#### EXERCISE GOAL:
Render the entries from their first line through the line containing "pos(185,452)", inclusive, as a numbered list, and leave out any blank lines.

(Item position entries)
——————

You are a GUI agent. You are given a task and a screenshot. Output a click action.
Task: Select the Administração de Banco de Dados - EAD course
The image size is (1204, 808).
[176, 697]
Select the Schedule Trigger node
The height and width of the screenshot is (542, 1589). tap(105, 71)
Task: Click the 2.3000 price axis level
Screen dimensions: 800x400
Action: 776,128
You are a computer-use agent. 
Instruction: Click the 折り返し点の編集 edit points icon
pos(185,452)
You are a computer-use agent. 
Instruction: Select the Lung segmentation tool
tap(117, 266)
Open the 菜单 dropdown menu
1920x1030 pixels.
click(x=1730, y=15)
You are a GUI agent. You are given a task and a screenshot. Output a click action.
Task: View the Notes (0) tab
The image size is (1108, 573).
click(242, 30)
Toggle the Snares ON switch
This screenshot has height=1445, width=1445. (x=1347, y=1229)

——————

#### THE COMPLETED TASK:
1. You are a GUI agent. You are given a task and a screenshot. Output a click action.
2. Task: Select the Administração de Banco de Dados - EAD course
3. The image size is (1204, 808).
4. [176, 697]
5. Select the Schedule Trigger node
6. The height and width of the screenshot is (542, 1589). tap(105, 71)
7. Task: Click the 2.3000 price axis level
8. Screen dimensions: 800x400
9. Action: 776,128
10. You are a computer-use agent. 
11. Instruction: Click the 折り返し点の編集 edit points icon
12. pos(185,452)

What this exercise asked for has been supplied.